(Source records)
[Start of section]

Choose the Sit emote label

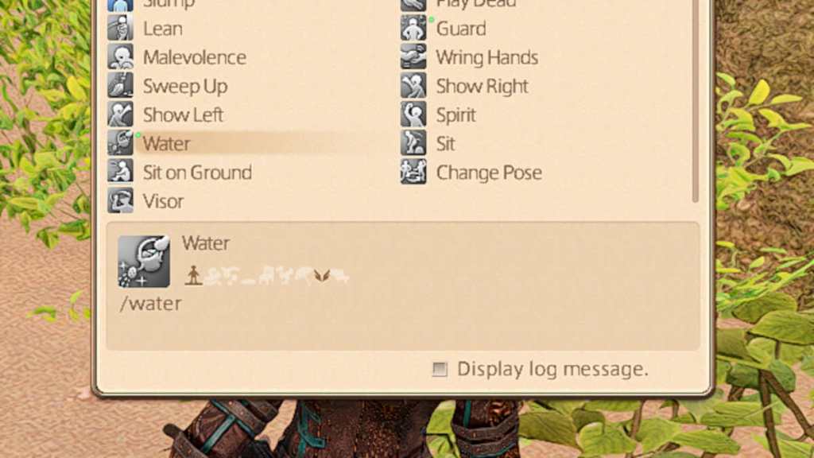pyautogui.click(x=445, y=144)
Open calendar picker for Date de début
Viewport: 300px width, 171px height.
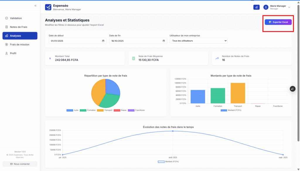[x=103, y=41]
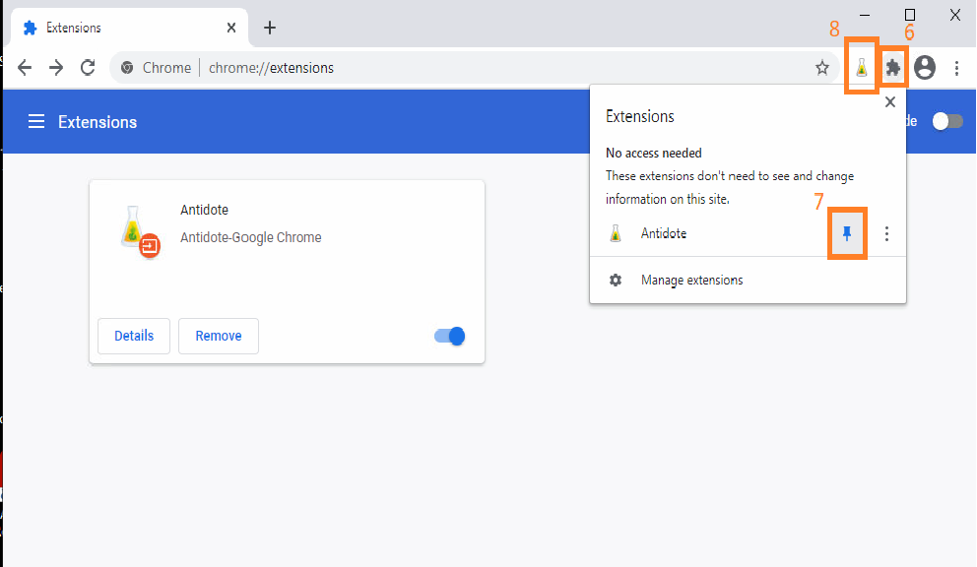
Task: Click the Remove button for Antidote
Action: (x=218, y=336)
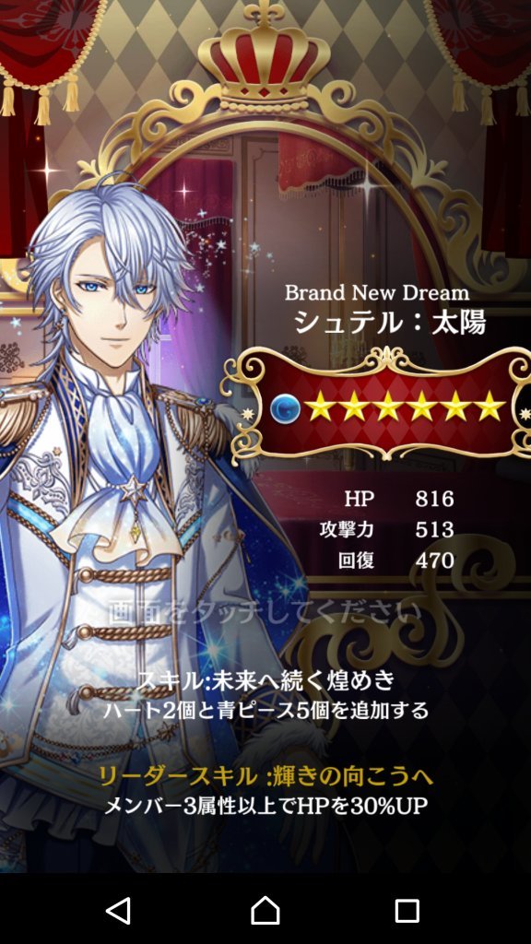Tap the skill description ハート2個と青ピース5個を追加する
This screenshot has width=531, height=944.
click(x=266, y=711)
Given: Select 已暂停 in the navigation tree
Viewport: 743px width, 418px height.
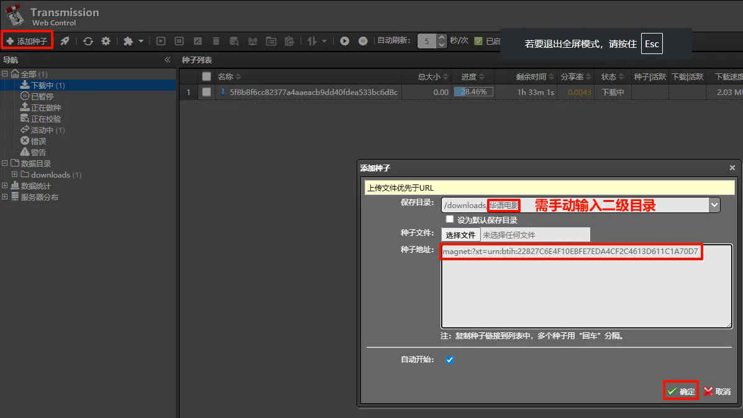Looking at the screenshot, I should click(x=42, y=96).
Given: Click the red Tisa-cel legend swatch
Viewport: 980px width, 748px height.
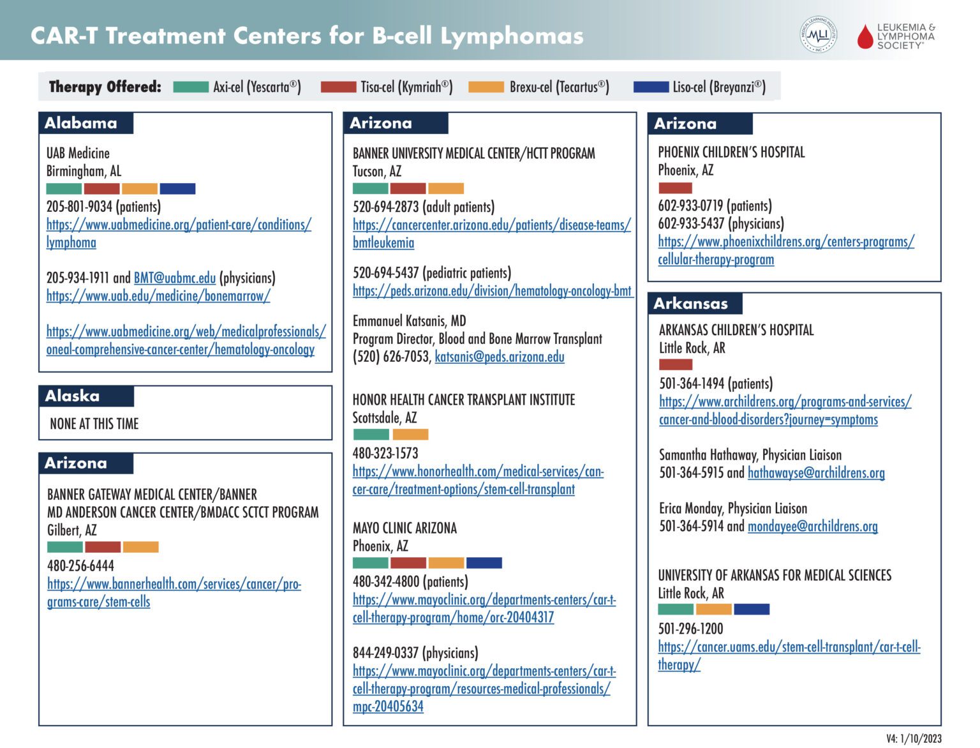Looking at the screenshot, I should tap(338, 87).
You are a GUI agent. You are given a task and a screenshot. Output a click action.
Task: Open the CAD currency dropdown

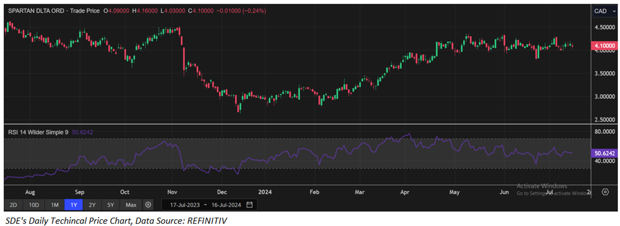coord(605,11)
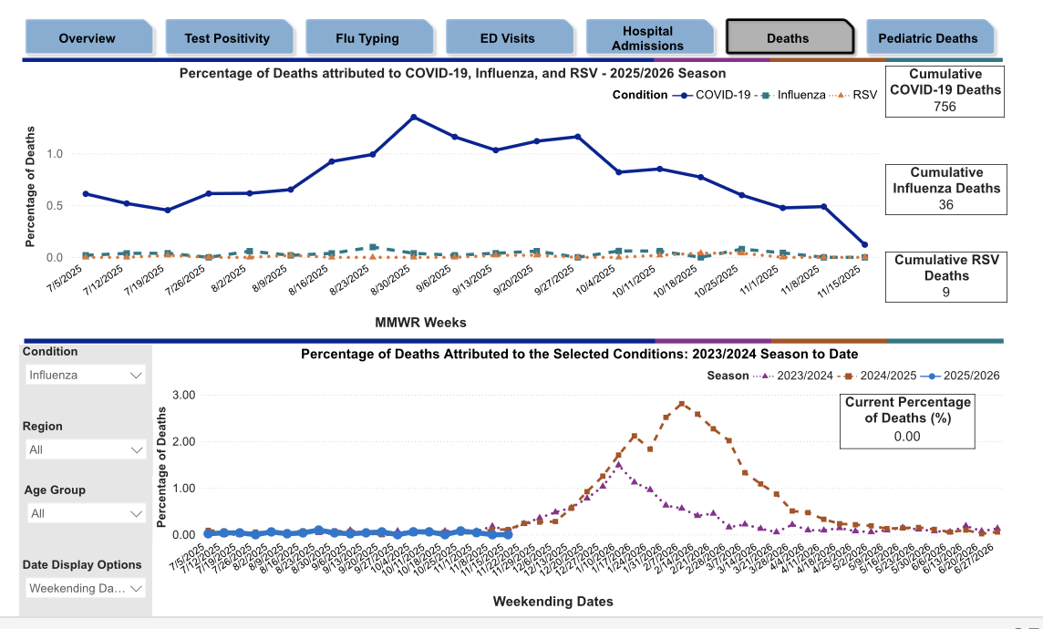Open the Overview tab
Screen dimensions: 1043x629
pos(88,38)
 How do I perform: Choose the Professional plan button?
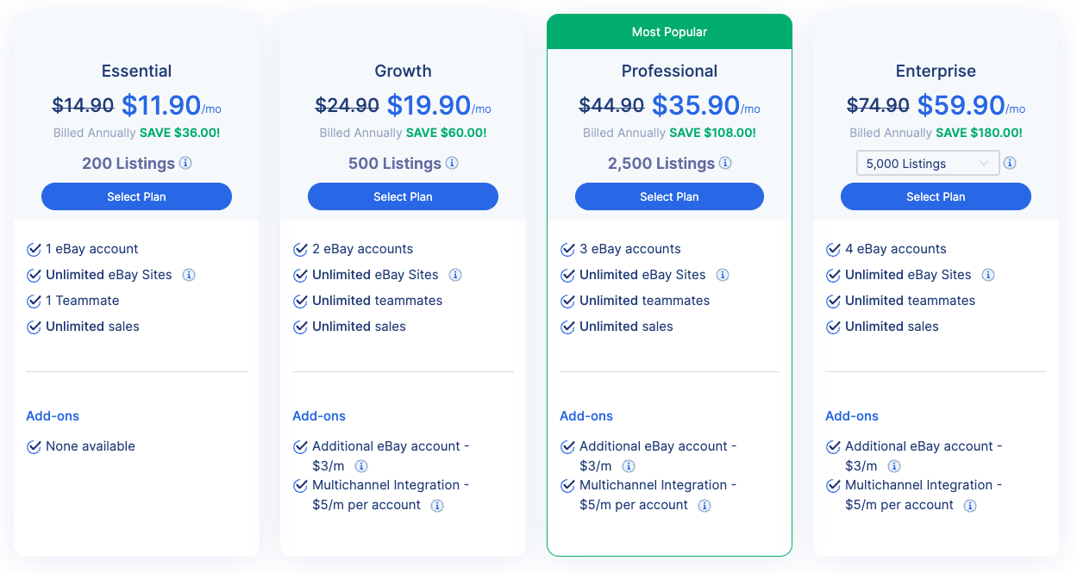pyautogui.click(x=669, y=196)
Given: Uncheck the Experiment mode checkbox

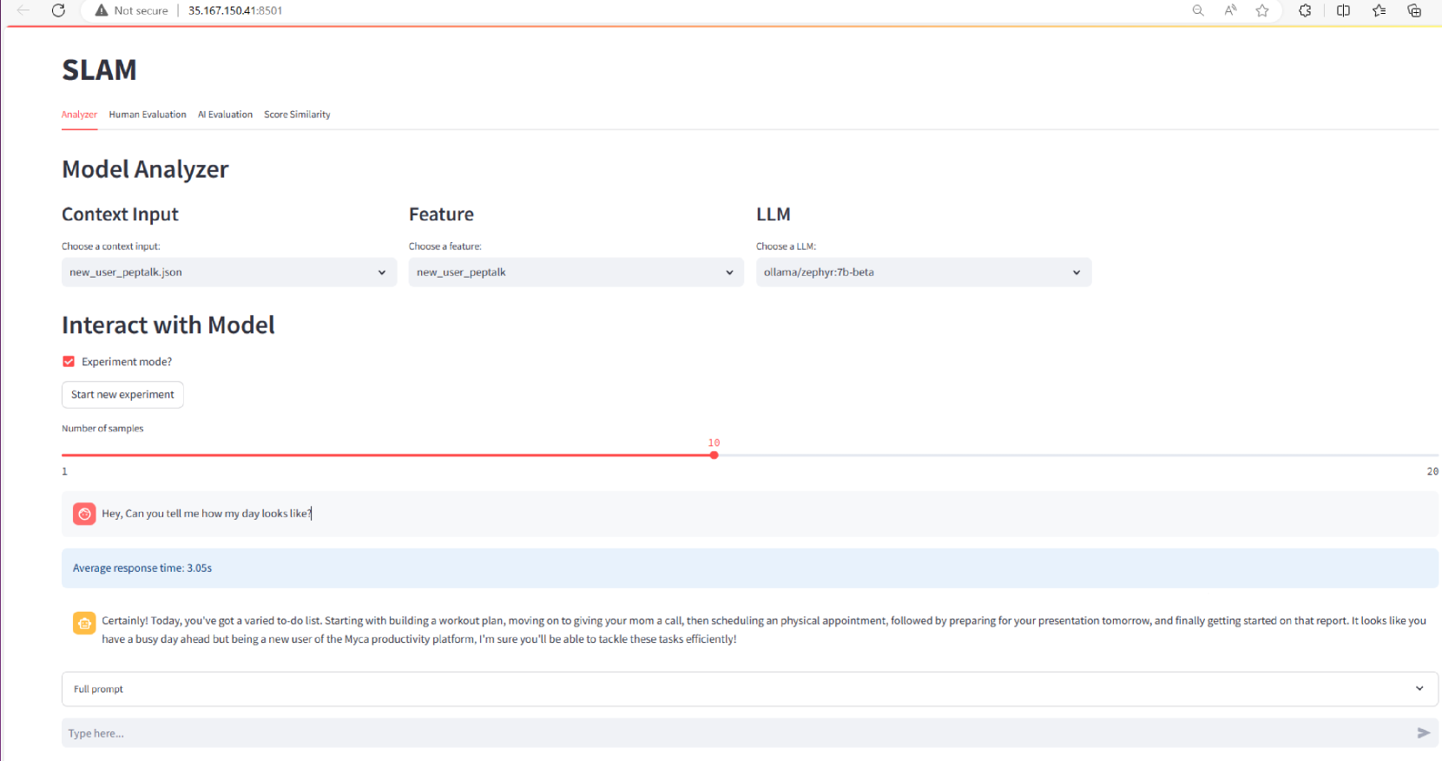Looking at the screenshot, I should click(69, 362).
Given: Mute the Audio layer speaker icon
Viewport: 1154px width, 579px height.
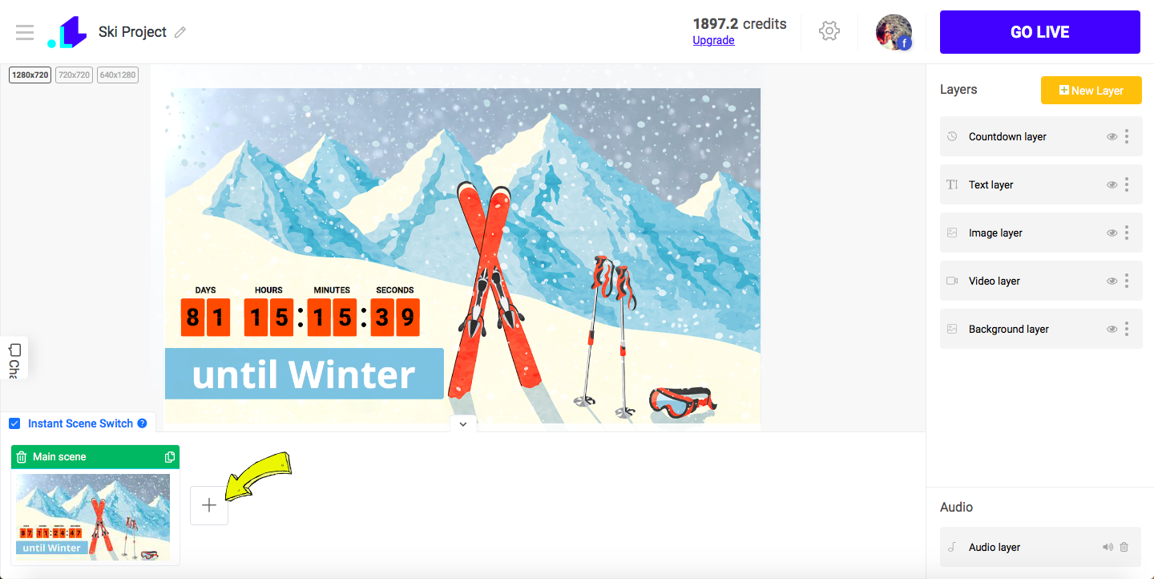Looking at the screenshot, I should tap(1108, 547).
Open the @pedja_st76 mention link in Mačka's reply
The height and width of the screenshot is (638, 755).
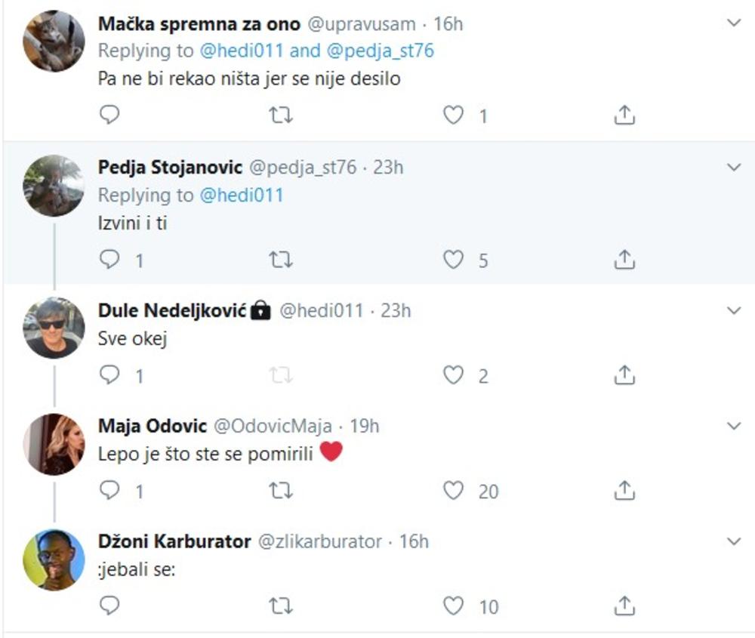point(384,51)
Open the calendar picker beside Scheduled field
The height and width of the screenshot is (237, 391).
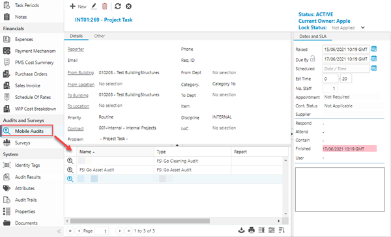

[End of section]

● **About this exercise**
Which lines of the records above contain the word "calendar"? Report each one in full.

● **Solution**
Open calendar picker for Date de début
Open the calendar picker beside Scheduled field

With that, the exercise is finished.